Apache OpenOffice (AOO) Bugzilla – Issue 109005
Automatic URL recognition will not work for URL containing underscore
Last modified: 2017-05-20 11:33:52 UTC
The URL noted above will not work when entered into a document in OO writer. The problem is the underscore (_) between "lucinda" and "ball". When this underscore is removed, then OO Writer will form a link. I transferred the document containing this link to Word97 in WindowsME, and it worked fine. I emailed the document to a friend with Open Office 3.0 running on WindowsXP, and it WOULD NOT work. Therefore, I feel that Open Office Writer has a bug that won't allow an underscore (_) in the name portion of a URL before the .com. The underscores in the portion of the address after the .com are not a problem. Note that I created a hyperlink as part of my effort, but when clicked on, it would only link to OO as a browser, not the system default browser, and I could find no way to change this. After going to OO as a browser, it would not return to OO writer.
Reproducible with "Ooo-Dev 3.3.0 multilingual version English UI WIN XP: [DEV300m70 (Build 9478)]" and "Ooo 3.1.1 WIN XP DE[OOO310m19 (Build 9420)]"! You can simply try it with a self cerated URL. Steps to reproduce: 1. open new WRITER document 2. activate automatic URL recognition 3. type "http://www.a-b.org" 4. press space bar expected: Blank inserted, automatic URL recognition will create hyperlink actual: as expected 10. Press <Enter> 11. type "http://www.a_b.org" expected: Blank inserted, automatic URL recognition will create hyperlink actual: Blank inserted, but NO hyperlink created Same with CALC, DRAW I did some further Tests in WRITER (3.1.1): "xy@a-b.org" will be recognized and a mailto link will be created "xy@a_b.org" will be recognized and a mailto link will be created, but mailto link is "xy@a" and link will be created for text part "xy@a_" "x_y@a-b.org" will be recognized and a mailto link will be created @mr_lauren: I don't understand your "I created a hyperlink as part of my effort ..." problem, Please file a separeate issue, if you find out that that problem still exists in a current stable version (3.1.1 or later).
Can also confirm this on Win. Something like www.aaa_bbb.org will not be autoformatted as hyperlink.

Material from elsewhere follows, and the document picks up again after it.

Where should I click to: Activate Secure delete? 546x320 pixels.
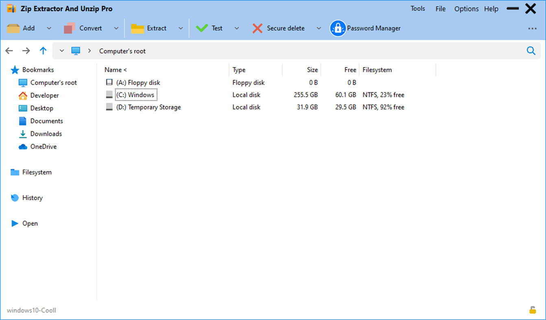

The autocorrection calls URIHelper::FindFirstURLInText(...) which calls via local scanDomain(...) INetURLObject::scanDomain(...) This stops detection at '_' because it's not INetMIME::isAlphanumeric() ->sb: Would it make sense to add the underscore as exception in scanDomain() or should it be added to INetMIME::isAlphanumeric()?
Interesting. Even the most recent URI syntax RFC 3986 suggests that host names in http URLs should be formed from the venerable [A-Za-z0-9.-] set (<http://tools.ietf.org/html/rfc3986#section-3.2.2>, in turn referencing RFCs 1034 and 1123), so that "lucinda_ball.blogspot.com" would be ruled out. However, resolving that name via dig, or entering it into a browser does indeed work, so it appears either hostname rules have been relaxed (and I am not aware of that) or that hostname is indeed invalid but most software is lax enough to make it appear as if the hostname were good. However, given that somewhat similar issues 53184 and 80134 have been fixed in nearby code (to allow underscores in UNC server names in file URLs), it might be a good idea to clean the code up somewhat (maybe generally allowing the relaxed RFC 3986 reg-name syntax, independent of actual schema). Though, for automatic URL recognition, we have to be careful not to become too relaxed and produce too many false positives. Anyway, to work around this issue you can always manually mark a URL in Writer text as such via "Insert - Hyperlink."
Reset assigne to the default "issues@openoffice.apache.org".